The first person ever to be born in the NHS was the guest of honour as the Cavell Nurses' Trust celebrated the work of the UK’s nurses and the 70thanniversary of the health service.
Aneira Thomas, a retired nurse from Birmingham, attended the first Care and Cake Garden Party held by the Cavell Nurses’ Trust, a charity which supports UK nurses, midwives and healthcare assistants when they’re suffering personal or financial hardship.
‘I can’t thank Cavell Nurses’ Trust enough for supporting me and my family. It’s incredible that such a charity exists to help nursing professionals when they are struggling,’ Ms Thomas said.
‘I am proud to be celebrating my 70that the same time as the NHS, an amazing institution run by amazing people.’
Ms Thomas was born just after midnight on Monday July 5 1948, just one minute after the NHS came into being.
She has maintained her link with the NHS throughout her life, working for 28 years as a mental health nurse, and says the service has had an impact on not just her, but her whole family.
‘The NHS was set up to maintain life. I never knew any of my grandparents because they died between the ages of 30 and 50. But my mother lived until she was 95, which she put down to the NHS,’ she said.
‘I am the youngest of seven children but was the first to be born in hospital, and it didn’t cost my parents a penny.
The garden party held by the Trust took place at Highbury Hall, a Grade II listed building which was once used as a hospital in WW1 as well as a home for disabled soldiers.

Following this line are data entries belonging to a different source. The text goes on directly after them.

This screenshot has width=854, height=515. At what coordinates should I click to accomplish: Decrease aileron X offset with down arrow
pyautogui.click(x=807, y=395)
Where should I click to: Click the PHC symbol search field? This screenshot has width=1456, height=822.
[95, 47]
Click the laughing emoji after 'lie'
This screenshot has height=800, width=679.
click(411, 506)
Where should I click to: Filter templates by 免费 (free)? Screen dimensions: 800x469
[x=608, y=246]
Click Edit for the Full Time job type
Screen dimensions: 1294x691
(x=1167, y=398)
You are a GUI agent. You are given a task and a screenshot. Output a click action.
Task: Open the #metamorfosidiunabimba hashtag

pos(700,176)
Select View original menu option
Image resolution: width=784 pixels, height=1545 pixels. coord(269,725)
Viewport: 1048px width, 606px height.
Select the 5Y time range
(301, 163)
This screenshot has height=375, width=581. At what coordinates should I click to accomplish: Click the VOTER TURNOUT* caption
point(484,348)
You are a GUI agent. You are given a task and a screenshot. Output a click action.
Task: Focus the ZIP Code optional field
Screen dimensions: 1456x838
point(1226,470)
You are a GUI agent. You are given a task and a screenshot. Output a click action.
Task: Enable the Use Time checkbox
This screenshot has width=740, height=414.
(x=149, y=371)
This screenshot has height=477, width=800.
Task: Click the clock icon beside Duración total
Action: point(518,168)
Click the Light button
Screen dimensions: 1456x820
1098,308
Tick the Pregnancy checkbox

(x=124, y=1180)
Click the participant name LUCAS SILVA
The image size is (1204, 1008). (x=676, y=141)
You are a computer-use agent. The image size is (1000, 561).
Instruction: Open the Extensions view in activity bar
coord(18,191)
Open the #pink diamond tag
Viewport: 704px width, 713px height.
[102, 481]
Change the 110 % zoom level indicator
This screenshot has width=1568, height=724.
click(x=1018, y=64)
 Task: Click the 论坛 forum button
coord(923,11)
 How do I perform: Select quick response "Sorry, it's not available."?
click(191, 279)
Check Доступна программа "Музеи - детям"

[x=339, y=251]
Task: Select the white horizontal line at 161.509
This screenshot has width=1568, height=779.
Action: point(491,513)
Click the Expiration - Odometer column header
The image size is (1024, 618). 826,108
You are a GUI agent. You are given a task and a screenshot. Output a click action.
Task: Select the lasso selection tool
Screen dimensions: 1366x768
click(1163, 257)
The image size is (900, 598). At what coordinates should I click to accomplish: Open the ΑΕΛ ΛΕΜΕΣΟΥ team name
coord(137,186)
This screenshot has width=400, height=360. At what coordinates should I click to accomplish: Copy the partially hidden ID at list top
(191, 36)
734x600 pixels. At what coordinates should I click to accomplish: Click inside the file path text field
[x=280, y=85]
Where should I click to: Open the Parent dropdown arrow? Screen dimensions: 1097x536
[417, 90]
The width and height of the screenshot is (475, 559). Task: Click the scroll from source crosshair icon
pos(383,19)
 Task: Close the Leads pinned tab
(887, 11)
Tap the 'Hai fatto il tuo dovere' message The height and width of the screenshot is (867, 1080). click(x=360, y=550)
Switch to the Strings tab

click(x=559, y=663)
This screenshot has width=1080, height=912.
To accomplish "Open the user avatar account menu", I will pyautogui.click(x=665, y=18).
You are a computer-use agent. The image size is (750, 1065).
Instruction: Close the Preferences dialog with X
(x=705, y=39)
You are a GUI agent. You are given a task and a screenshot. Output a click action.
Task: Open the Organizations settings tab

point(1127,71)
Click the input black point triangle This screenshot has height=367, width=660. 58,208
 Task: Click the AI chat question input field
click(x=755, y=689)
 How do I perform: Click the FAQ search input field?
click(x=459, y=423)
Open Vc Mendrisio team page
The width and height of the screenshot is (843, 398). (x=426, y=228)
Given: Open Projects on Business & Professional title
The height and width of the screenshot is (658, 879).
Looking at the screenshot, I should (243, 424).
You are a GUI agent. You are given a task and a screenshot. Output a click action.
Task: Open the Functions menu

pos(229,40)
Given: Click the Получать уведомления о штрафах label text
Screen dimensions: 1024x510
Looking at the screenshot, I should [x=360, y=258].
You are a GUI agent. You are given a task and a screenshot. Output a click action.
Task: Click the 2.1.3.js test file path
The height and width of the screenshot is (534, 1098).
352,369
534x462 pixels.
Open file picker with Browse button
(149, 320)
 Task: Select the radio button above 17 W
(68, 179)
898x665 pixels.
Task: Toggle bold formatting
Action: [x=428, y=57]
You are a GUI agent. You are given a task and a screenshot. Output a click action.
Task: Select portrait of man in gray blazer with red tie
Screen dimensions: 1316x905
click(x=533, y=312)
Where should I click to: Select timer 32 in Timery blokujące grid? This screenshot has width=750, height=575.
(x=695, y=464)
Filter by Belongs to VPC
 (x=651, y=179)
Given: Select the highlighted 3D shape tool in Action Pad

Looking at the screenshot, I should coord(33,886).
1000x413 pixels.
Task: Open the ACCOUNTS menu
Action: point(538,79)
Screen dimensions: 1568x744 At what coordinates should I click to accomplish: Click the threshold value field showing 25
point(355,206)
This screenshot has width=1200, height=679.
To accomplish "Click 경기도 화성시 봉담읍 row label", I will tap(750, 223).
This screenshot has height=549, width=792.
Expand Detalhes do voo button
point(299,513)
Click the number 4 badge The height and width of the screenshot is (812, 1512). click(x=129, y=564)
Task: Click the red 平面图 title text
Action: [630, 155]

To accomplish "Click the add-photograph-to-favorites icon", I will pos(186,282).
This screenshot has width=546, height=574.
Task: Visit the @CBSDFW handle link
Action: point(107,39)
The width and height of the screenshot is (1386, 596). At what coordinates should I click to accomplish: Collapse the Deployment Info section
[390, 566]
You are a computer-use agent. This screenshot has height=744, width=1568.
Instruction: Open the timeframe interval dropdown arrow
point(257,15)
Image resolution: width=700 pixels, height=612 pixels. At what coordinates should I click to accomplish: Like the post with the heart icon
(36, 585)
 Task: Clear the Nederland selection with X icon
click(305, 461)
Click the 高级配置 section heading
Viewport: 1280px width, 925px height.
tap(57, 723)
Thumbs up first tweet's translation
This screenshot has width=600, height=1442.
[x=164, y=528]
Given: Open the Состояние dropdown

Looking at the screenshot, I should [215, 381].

A fitting venue as the Trust was started in memory of British nurse Edith Cavell, who was executed in 1915 for smuggling allied soldiers out of Belgium.
‘We were delighted to host the inaugural Care & Cake Garden Party in Birmingham and especially welcoming Aneira Thomas,’ said John Orchard, chief executive of the Cavell Nurses’ Trust.
‘We were proud to have been able to support Aneira last year when she contacted us for help. It’s wonderful that she turns 70 at the same time as the NHS and that she has dedicated so much of her life to nursing.’